Selepas keributan kecil itu, yang selalu mengusik pikiran saya adalah, kalau orang keuangan mengkhawatirkan “temuan,” kenapa mereka tidak mengirim staf terlebih dahulu sebelum acara dilangsungkan? Itu tak pernah terjadi. Kami, penyelenggara program, yang seyogyanya berkonsentrasi pada ide dan konsep-konsep agar setiap kegiatan dapat menghasilkan output dan outcome yang maksimal, malah dibiarkan kasak-kusuk mengurus kwitansi dan segala macam tetek-bengek prosedur administratif laporan keuangan. Celakanya lagi, bila terjadi kesalahan, maka kesalahan itu ditimpakan bulat-bulat kepada kami. Sebagai satuan kerja, sebagai supporting system guna melancarkan setiap kegiatan UKP-PIP, saya ingin bertanya, apa sebenarnya pekerjaan mereka? Bahkan Rencana Anggaran Biaya (RAB) setiap program dengan angka-angka yang sangat runyam pun kami yang mengerjakannya.

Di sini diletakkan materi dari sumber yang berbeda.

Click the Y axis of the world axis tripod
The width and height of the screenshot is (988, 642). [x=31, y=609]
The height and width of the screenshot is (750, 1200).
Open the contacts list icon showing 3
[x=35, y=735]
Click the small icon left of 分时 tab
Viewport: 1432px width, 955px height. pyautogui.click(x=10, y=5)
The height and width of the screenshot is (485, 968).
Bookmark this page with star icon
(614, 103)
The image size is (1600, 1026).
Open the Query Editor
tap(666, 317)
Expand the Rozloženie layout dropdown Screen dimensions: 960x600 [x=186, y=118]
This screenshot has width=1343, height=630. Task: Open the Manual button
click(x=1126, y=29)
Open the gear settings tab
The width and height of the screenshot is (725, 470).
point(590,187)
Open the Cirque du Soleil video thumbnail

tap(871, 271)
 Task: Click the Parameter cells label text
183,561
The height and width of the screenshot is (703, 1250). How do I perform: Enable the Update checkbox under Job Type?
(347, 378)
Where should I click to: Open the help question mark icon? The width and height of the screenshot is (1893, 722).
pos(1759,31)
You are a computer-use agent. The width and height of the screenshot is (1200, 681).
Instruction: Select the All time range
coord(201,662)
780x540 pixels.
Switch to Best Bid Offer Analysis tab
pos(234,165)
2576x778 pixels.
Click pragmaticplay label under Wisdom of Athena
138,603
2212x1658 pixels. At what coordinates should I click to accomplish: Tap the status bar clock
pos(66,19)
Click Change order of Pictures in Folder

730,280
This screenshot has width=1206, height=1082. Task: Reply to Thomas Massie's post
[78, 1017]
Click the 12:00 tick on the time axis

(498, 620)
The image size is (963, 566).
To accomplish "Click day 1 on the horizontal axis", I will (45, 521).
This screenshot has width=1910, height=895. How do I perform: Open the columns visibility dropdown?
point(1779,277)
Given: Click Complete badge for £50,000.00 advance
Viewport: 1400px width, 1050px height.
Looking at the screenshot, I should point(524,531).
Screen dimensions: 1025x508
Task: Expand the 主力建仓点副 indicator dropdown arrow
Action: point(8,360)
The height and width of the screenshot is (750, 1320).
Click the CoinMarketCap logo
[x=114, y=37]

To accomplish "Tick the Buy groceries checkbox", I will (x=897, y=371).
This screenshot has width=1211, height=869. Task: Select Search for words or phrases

Mereka terima bersih saja.
Kisah kecil saya bersama Arum Sari adalah gambaran sederhana tentang pengalaman-pengalaman besar yang dialami oleh 27 Tenaga Ahli UKP-PIP dari 3 bidang Kedeputian sejak Juli 2017 hingga Mei 2018. Kami dituntut menyerap anggaran dalam tempo amat singkat, tapi pada saat yang bersamaan kami tidak beroleh dukungan tata administrasi yang memadai. Alih-alih dipermudah, didukung dan dilancarkan, yang terjadi malah keterlambatan pelaksanaan kegiatan akibat bertele-telenya urusan pengajuan anggaran.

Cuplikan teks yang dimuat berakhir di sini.